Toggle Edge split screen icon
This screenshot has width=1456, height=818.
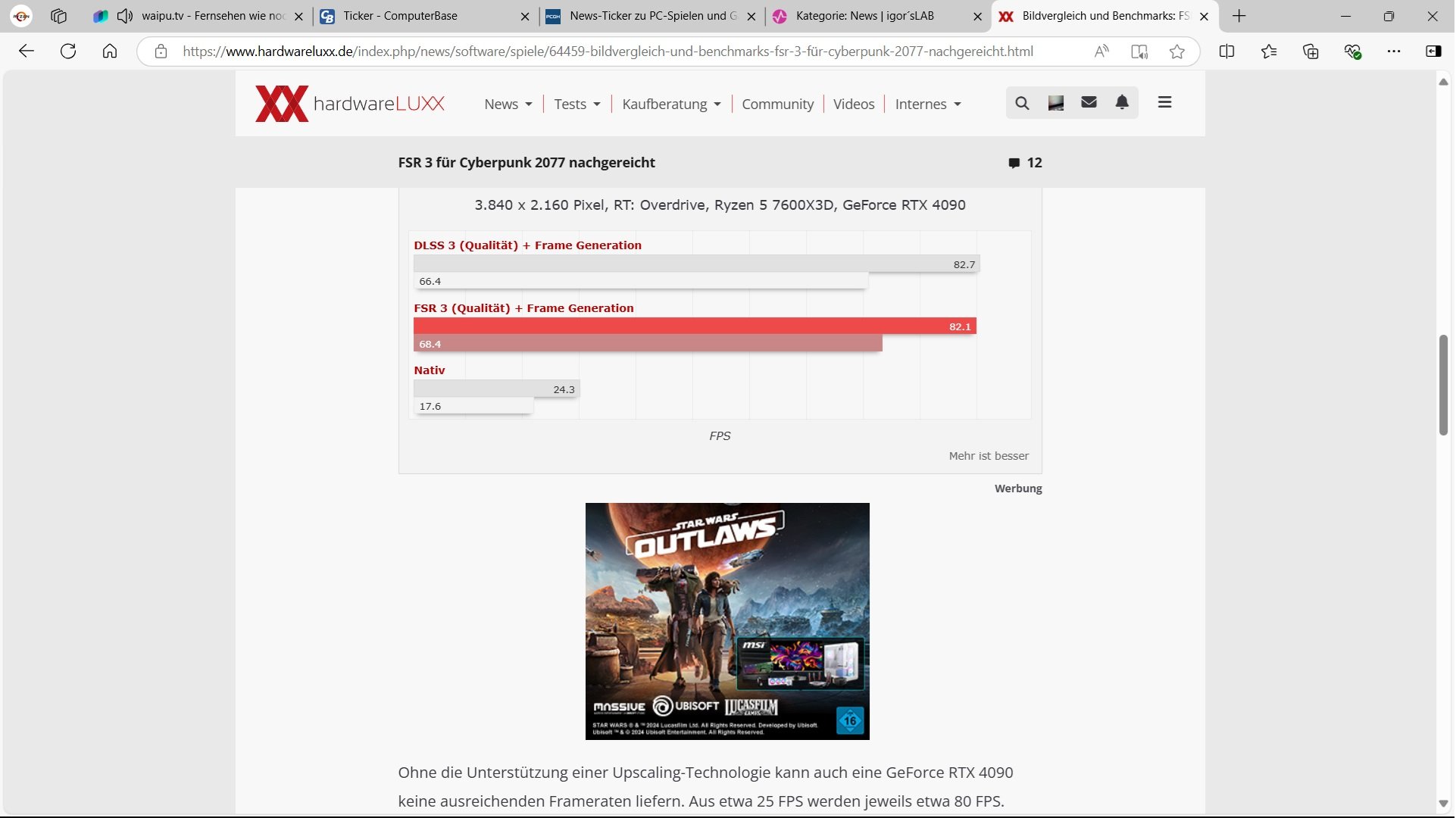1227,52
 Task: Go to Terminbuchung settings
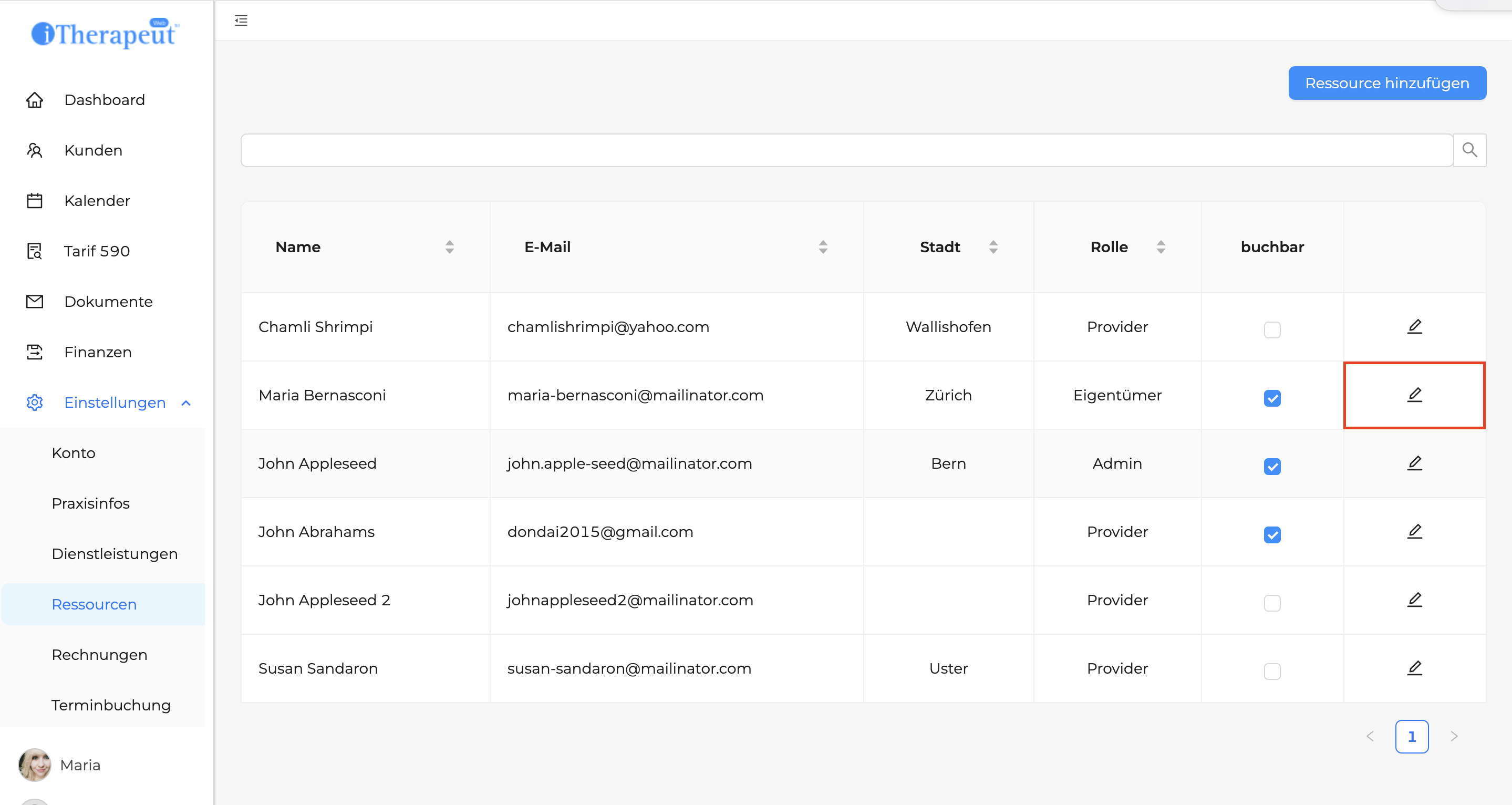point(111,705)
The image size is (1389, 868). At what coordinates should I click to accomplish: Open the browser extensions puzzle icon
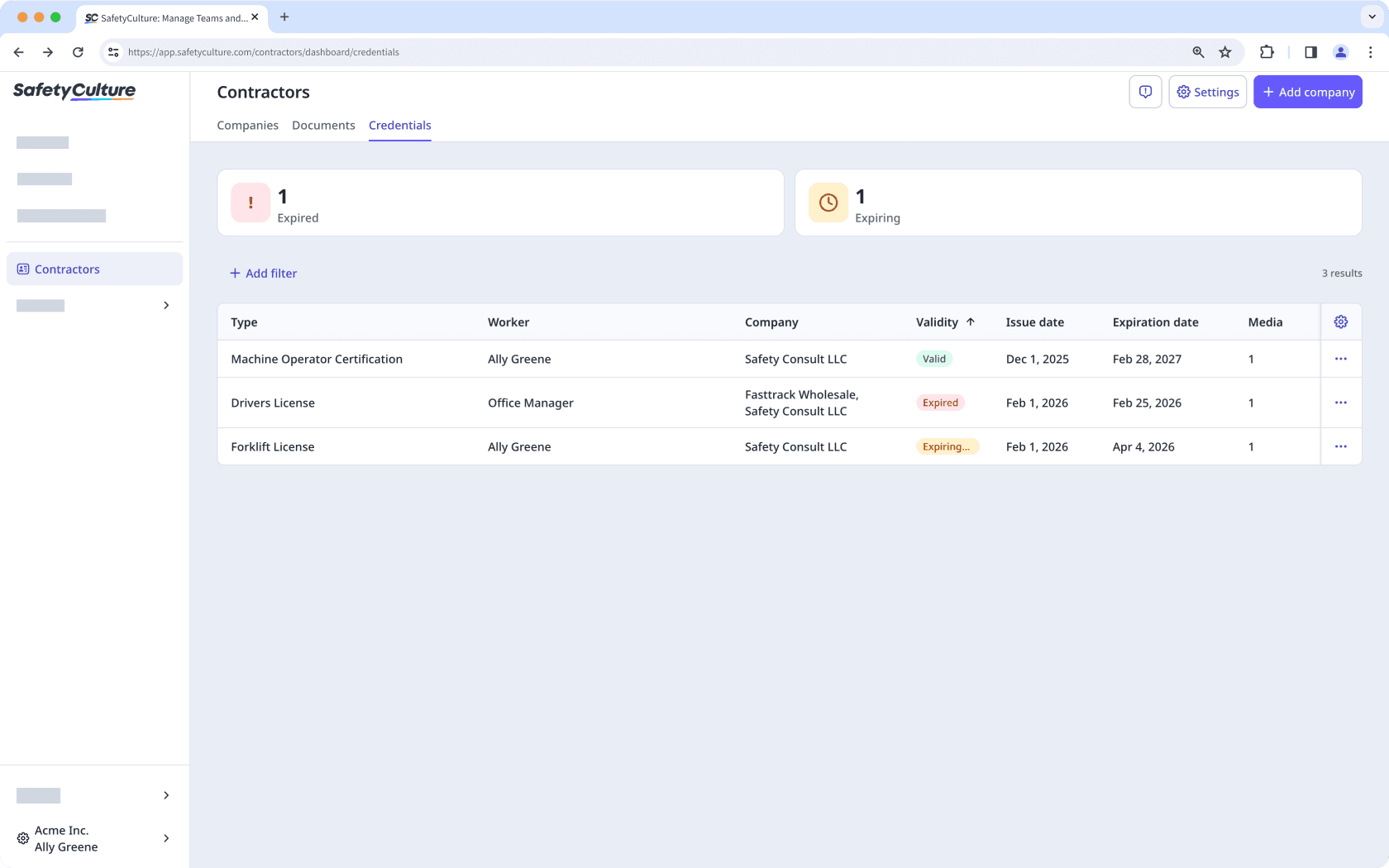click(1267, 52)
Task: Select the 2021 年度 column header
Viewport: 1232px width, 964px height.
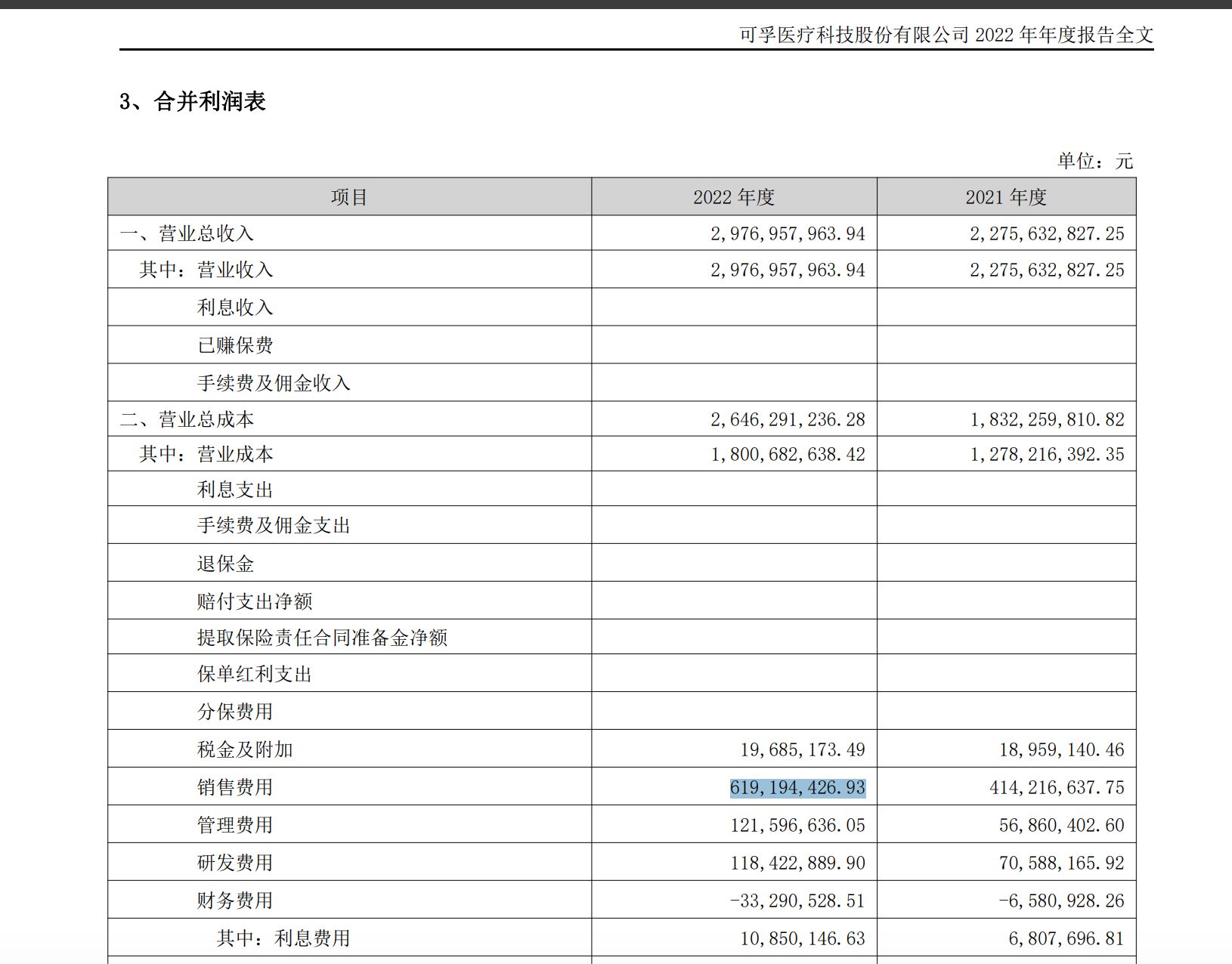Action: (1008, 196)
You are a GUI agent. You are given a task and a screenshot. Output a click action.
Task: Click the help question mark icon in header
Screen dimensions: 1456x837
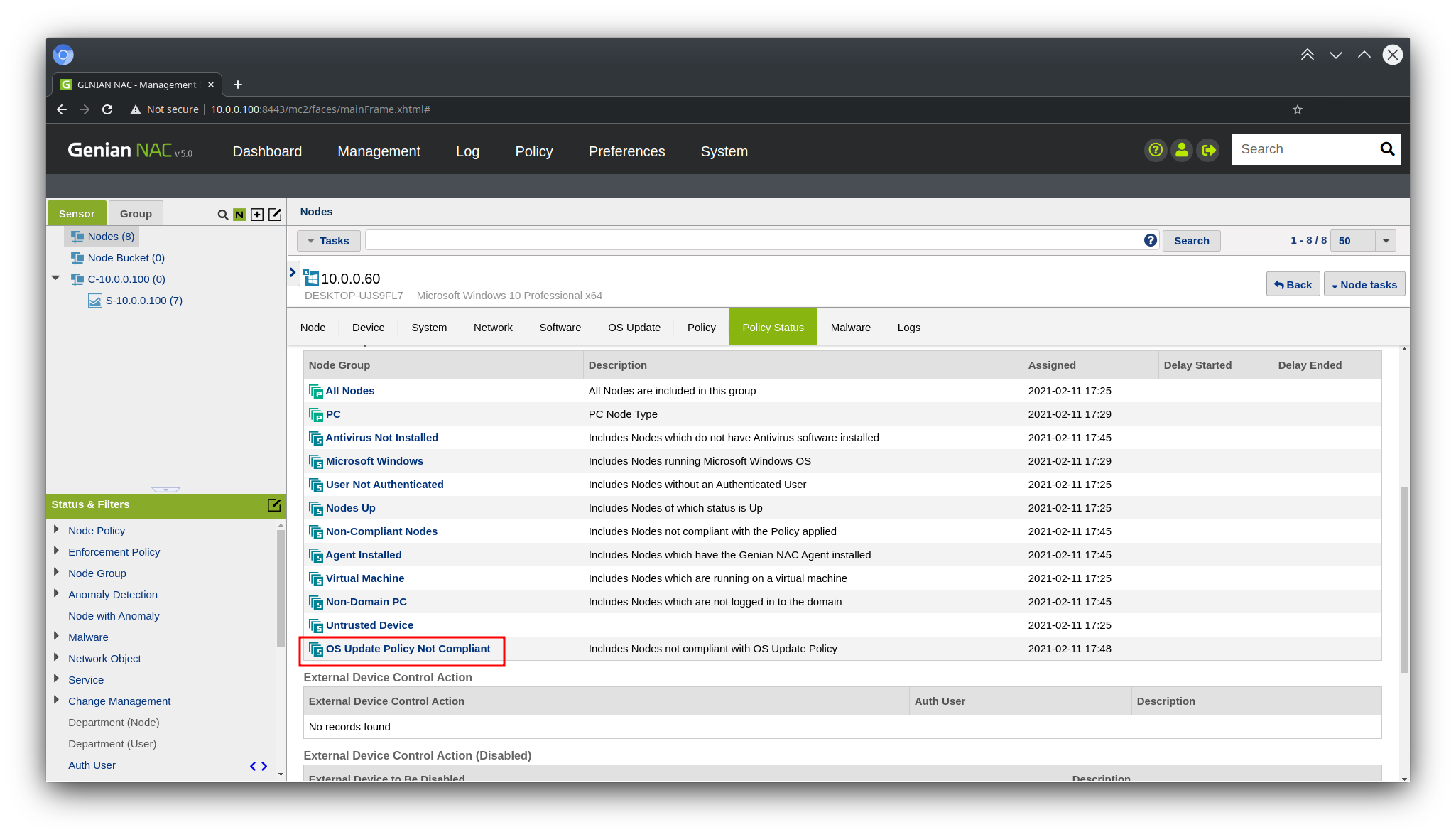click(1156, 150)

----

▶ _EXERCISE_
Each line from the one holding "The image size" through the last line of the records above must be duplicated exactly, and pictures must not be.

▶ _EXERCISE ANSWER_
The image size is (1389, 868). At what coordinates should I click to accomplish: Open the browser extensions puzzle icon
click(1267, 52)
Task: Select the 2021 年度 column header
Viewport: 1232px width, 964px height.
Action: (1008, 196)
You are a GUI agent. You are given a task and a screenshot. Output a click action.
Task: Click the help question mark icon in header
Screen dimensions: 1456x837
click(1156, 150)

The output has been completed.